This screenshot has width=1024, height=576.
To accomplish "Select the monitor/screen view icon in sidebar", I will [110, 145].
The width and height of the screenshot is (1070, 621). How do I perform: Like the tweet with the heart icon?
...
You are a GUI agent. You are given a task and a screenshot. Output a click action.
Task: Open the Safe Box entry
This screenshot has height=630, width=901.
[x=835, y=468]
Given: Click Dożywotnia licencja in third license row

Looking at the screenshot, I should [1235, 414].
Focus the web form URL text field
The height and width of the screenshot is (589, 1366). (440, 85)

WORK TO COMPLETE: Using the records above, say how many lines include the string "icon". Only the number is wanted.

YOUR RESPONSE: 2